The IUCN currently lists its threat status as EN A2cde+3cde; D. The "D" qualifier is not appropriate according to the latest results. Its addition was based on a pessimistic scenario based on 2001 field data (that the bird was near-extinct on Lake Titicaca, from which there was insufficient data then). Instead, the classification would be EN A3cde; C2a(i) or EN C1+2a(i), depending on how population numbers have developed since then. In any case, the 2003 survey indicated that subpopulations are fragmented, with probably no more than about 100 pairs occurring in any one area. It is not known how much the grebes move about until establishing breeding territories, but presumably, the species is fairly sedentary due to its flightlessness.

===Threats===
Apart from drowning in gill nets, other threats are probably only relevant in the short run, locally, or if several should manifest simultaneously. Eggs may be collected by locals on a small scale, and this is probably sustainable. Adult birds are not usually hunted as they taste of rancid fish like all grebes. Locally (e.g. around Puno), it may abandon habitat due to pollution and boat traffic; on the other hand, the delta of the Rio Coata at the northern end of Puno Bay seems prime habitat at least seasonally (Martinez et al. 2006). Overharvesting of reeds will also drive the birds from an area, but generally the threat of unsustainable use of totora is of less significance, at least in the short term. It is notable that the species evolved on the lake and has sustained several periods of rather pronounced climate change in addition to the normal ENSO. It apparently possesses a quite good capability to recover from population declines, which seems an adaptation to the fluctuating habitat availability even during periods of stable climate, as the lake routinely floods and recedes from considerable areas. Apparently, population numbers reached a low point in 1999 due to a severe drought following the "mega-ENSO" of 1997/1998, and have somewhat recovered since then.

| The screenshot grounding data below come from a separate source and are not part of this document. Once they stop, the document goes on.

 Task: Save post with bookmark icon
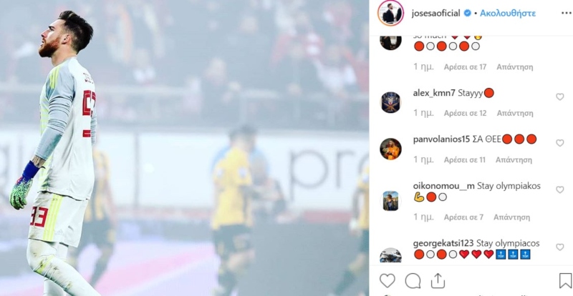[x=565, y=281]
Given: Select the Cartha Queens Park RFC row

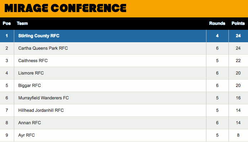Looking at the screenshot, I should (x=43, y=48).
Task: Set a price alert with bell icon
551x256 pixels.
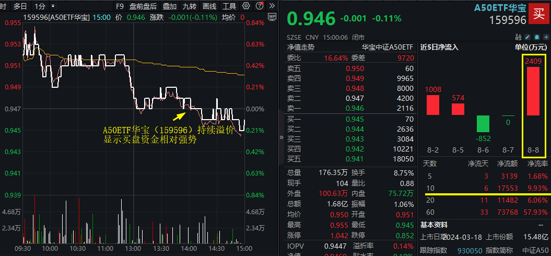Action: (x=536, y=38)
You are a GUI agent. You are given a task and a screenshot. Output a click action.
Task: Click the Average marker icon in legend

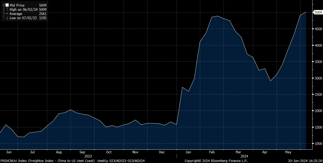coord(7,14)
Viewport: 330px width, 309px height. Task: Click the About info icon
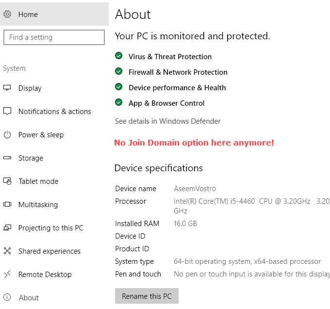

Pejerrey fishery occurs mostly in waters too deep to be utilized by the grebes. While the coarser gill nets used for fishing pejerrey are technically more of a threat to the sizable grebes than the finer ones preferred for Orestias, the latter will still catch and drown especially young and inexperienced birds, and probably even attract these due to holding their favorite food. O. bonariensis is not only one of the two major hauls of the local fishing industries, but places a strain on the Orestias stocks. Insofar, a shift by the fishermen from Orestias to the silversides is likely to benefit them, the grebes, and the entire lake ecosystem.